## DATA EXTRACT
--------------------------------

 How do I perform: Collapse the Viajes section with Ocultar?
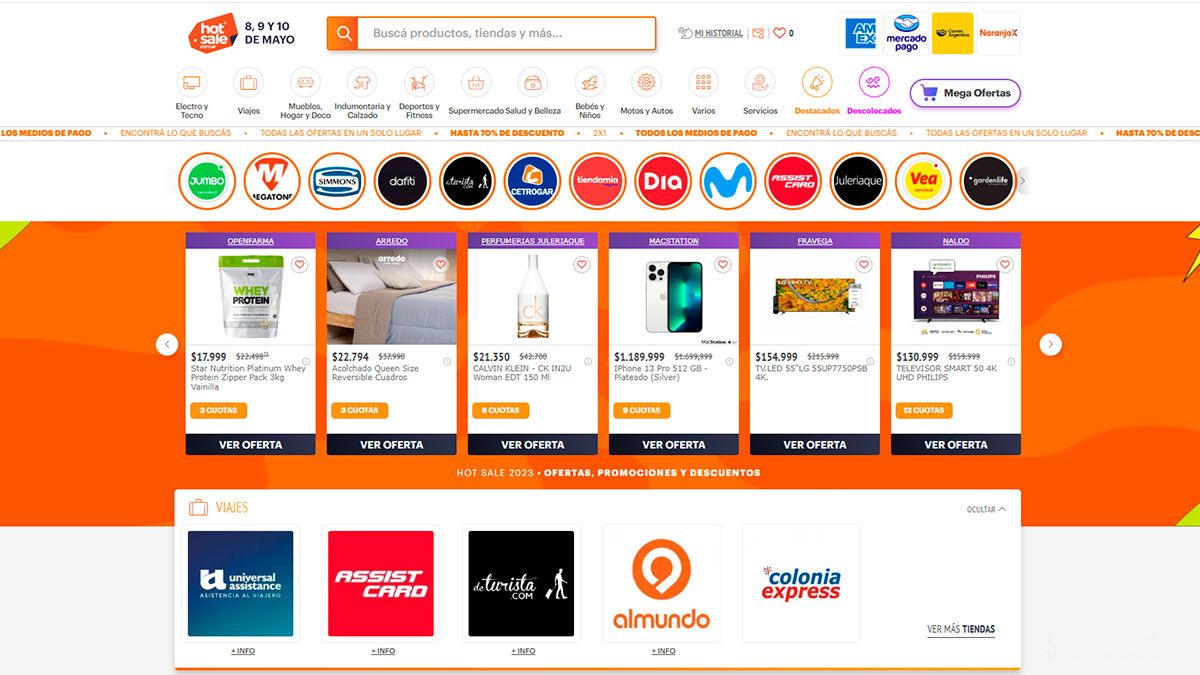coord(986,509)
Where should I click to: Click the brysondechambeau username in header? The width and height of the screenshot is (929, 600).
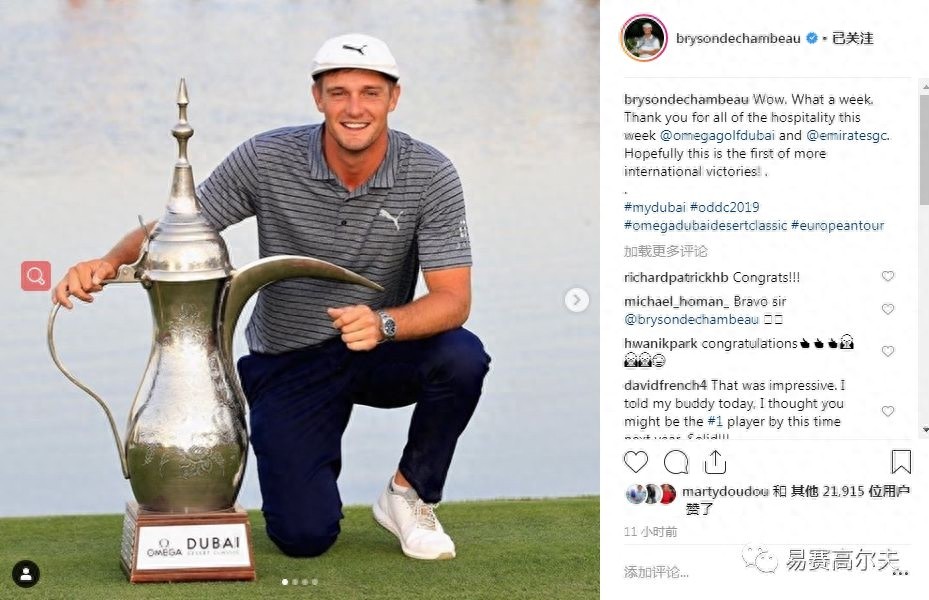tap(738, 38)
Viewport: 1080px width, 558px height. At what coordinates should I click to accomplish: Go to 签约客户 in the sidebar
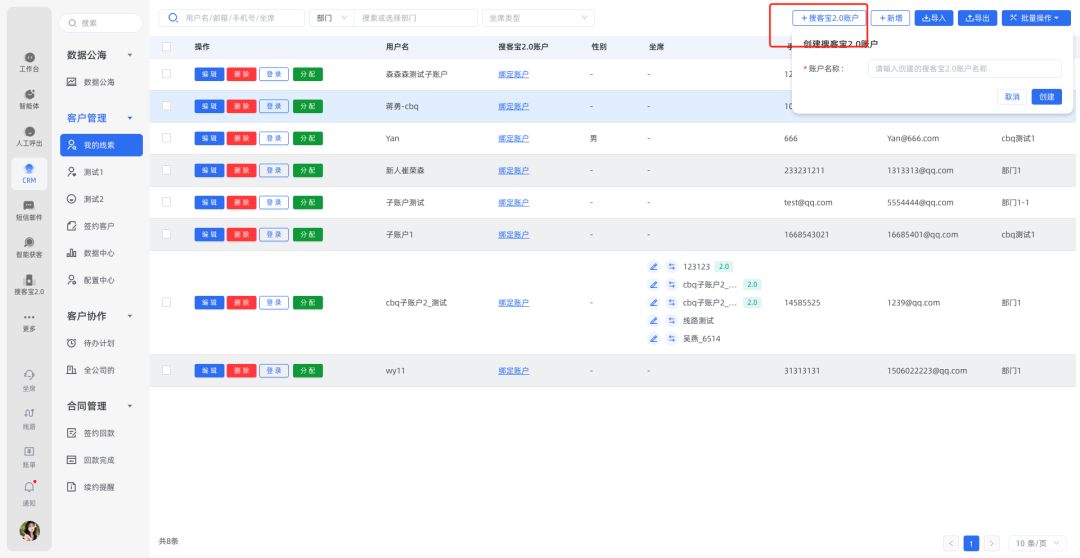point(98,226)
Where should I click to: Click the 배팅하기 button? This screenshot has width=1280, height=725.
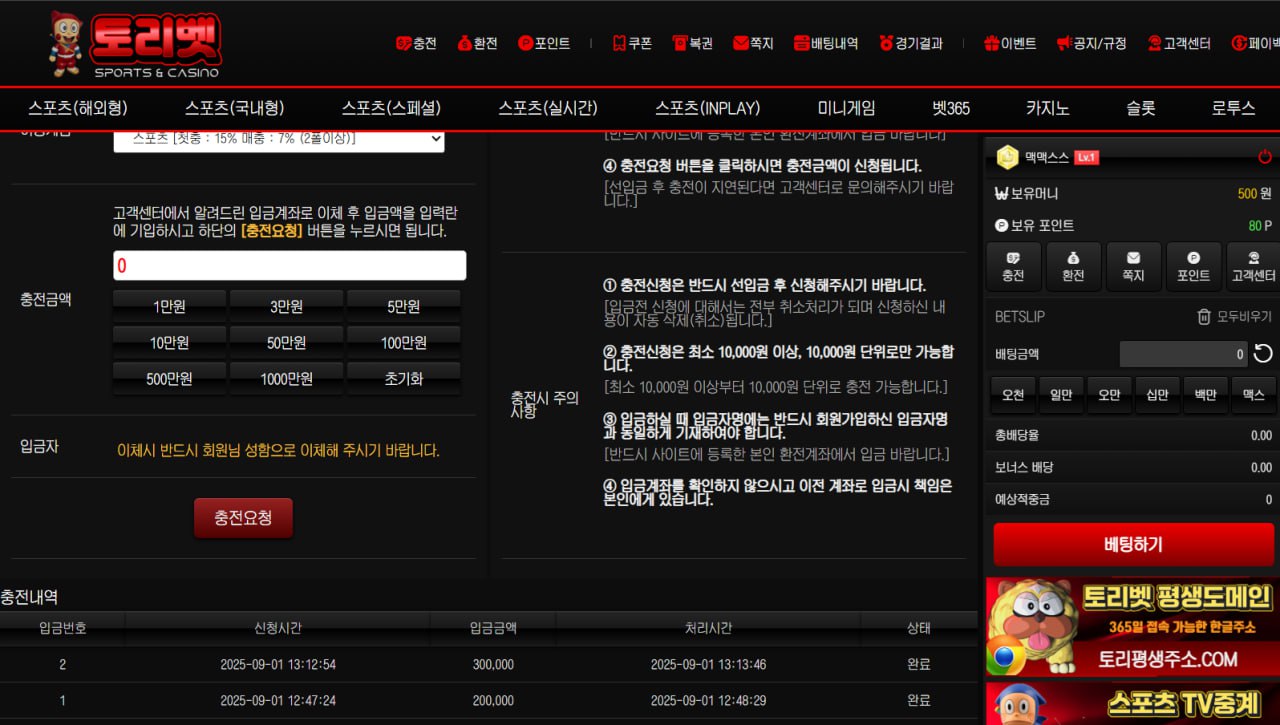coord(1133,545)
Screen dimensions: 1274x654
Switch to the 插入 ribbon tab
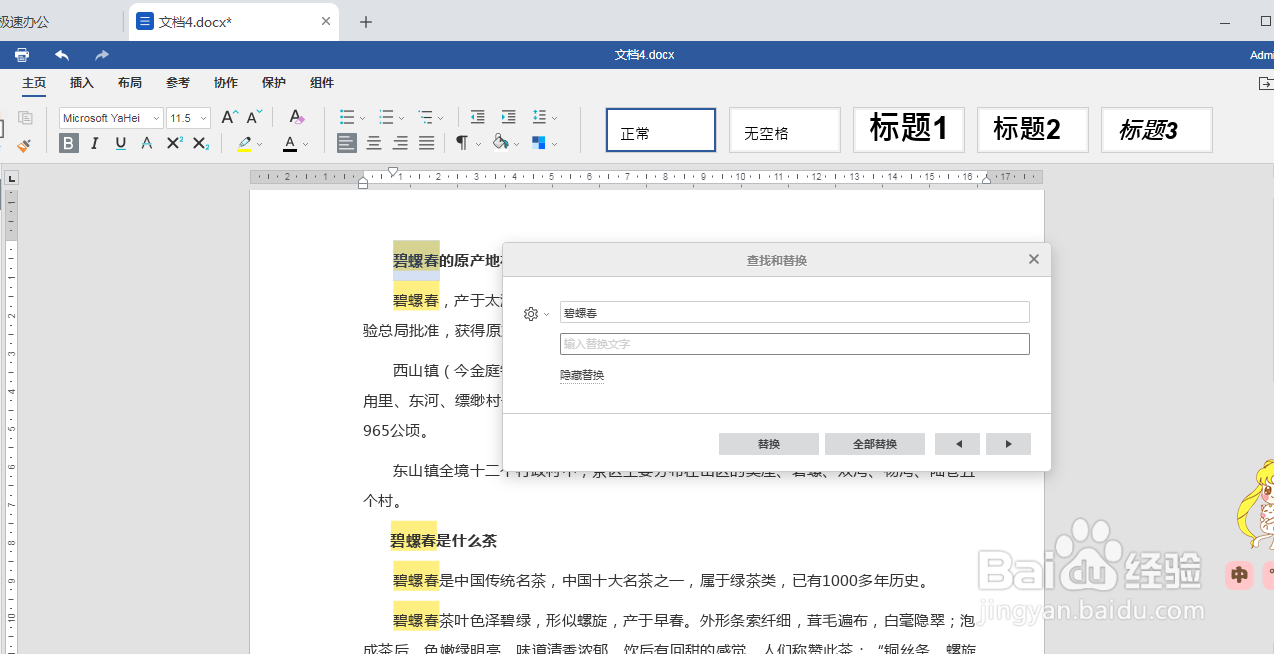(x=81, y=83)
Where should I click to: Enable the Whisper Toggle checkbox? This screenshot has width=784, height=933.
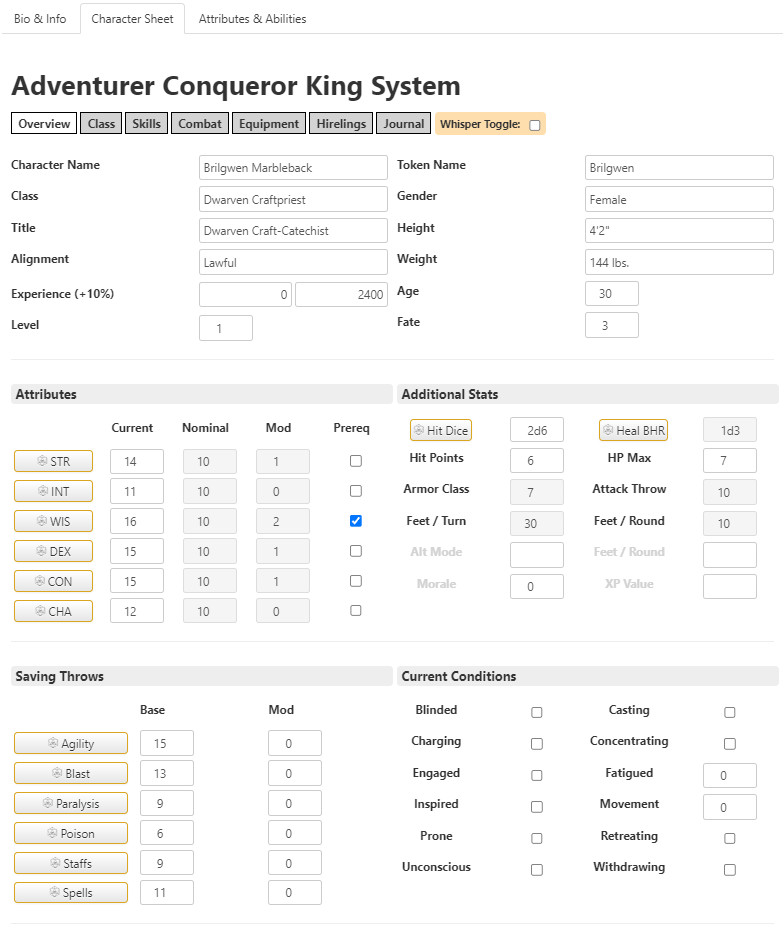(535, 125)
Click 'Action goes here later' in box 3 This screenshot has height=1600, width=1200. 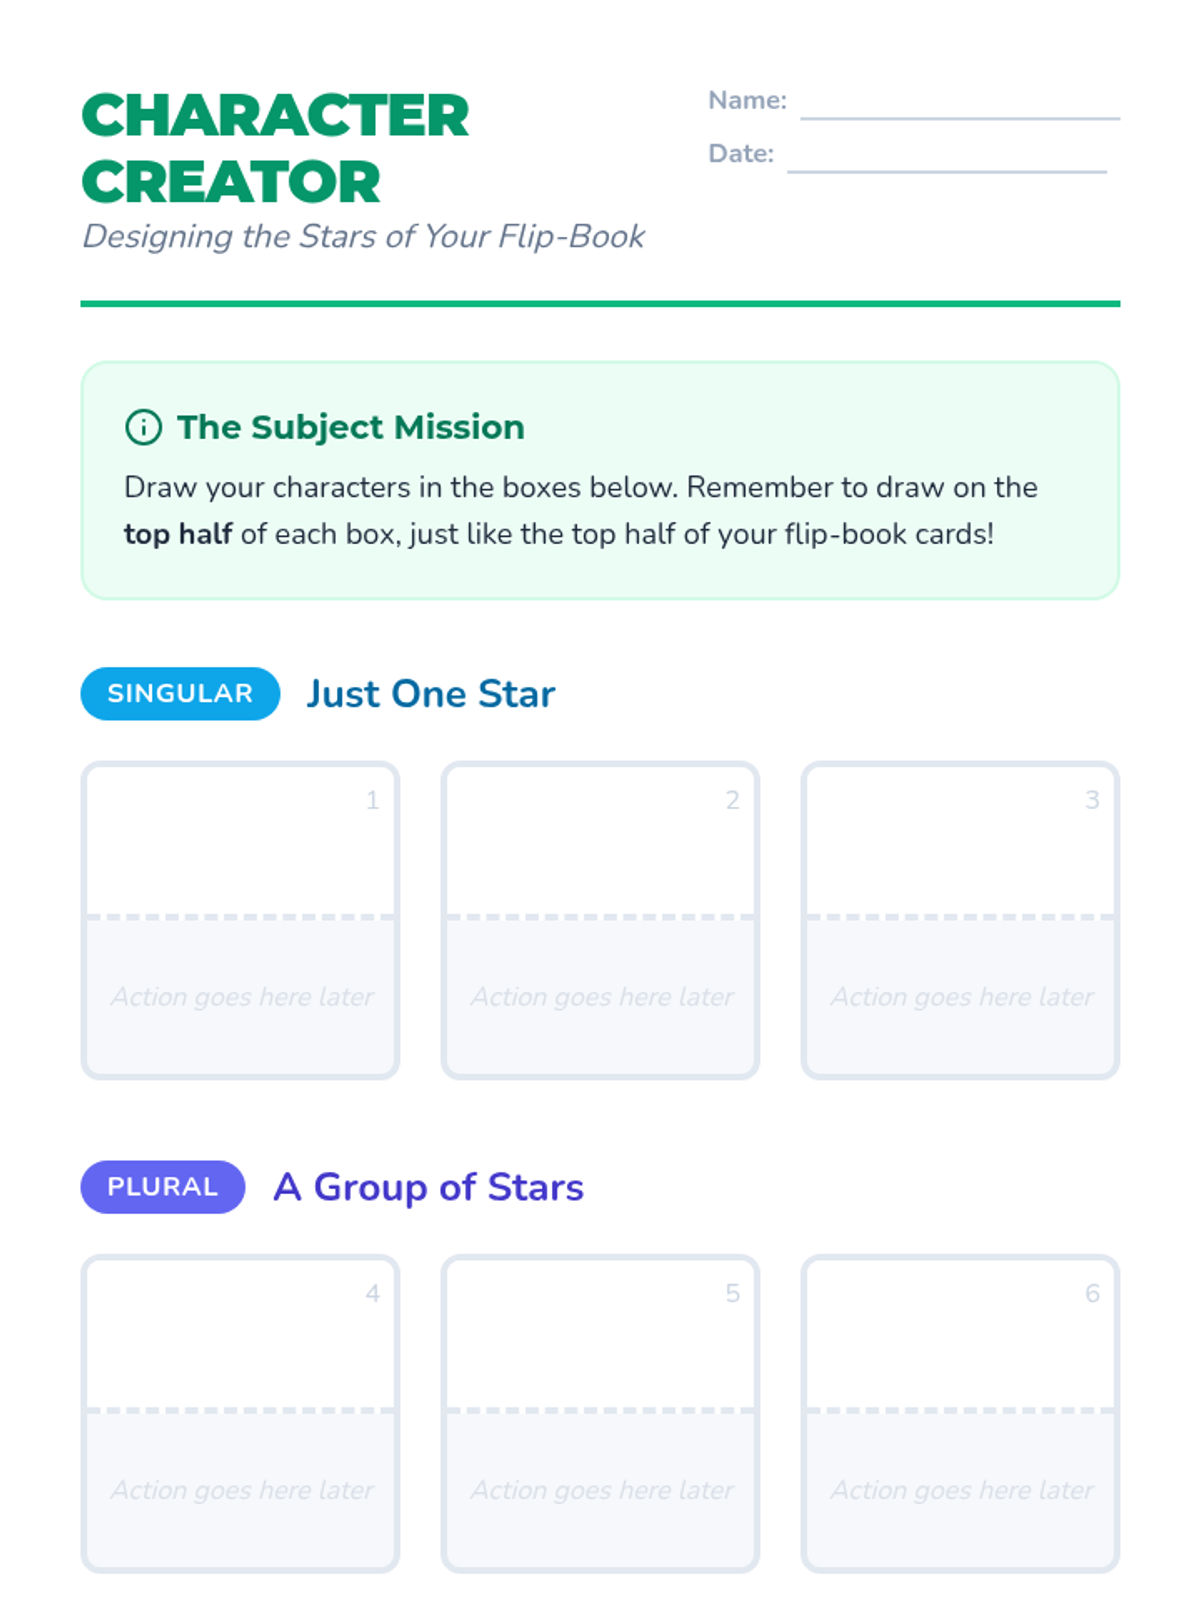[962, 997]
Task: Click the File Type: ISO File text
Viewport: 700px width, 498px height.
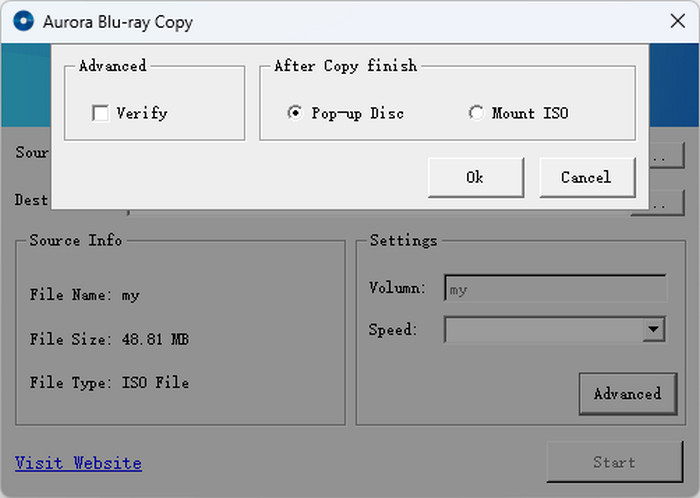Action: [109, 383]

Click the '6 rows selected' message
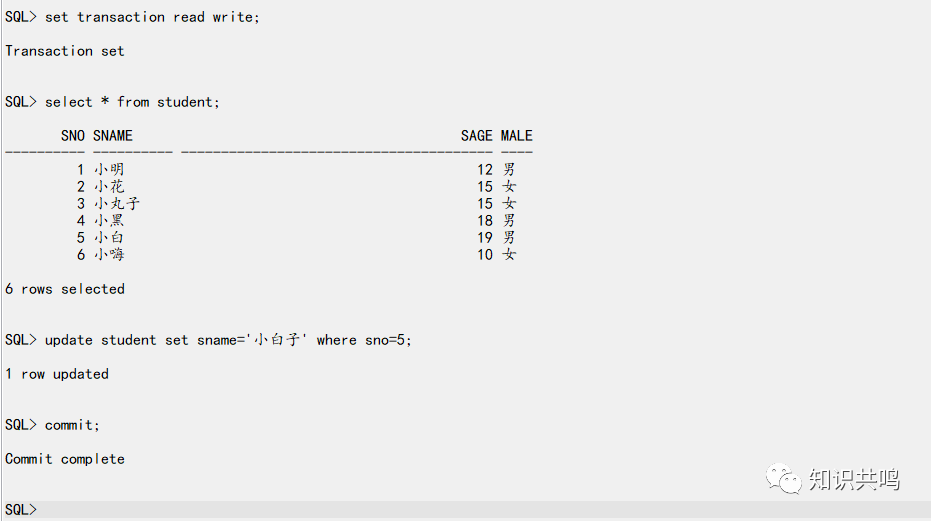[65, 289]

--------------------------------

## PROBLEM TO SOLVE
Could you write out again the lines from the one containing "Task: Click the File Type: ISO File text" through the last line above, requests included, shifting each coordinate in the answers up by 136 and leaving out the pictures?

## OUTPUT
Task: Click the File Type: ISO File text
Viewport: 700px width, 498px height.
Action: [245, 519]

Click the '6 rows selected' message
[201, 425]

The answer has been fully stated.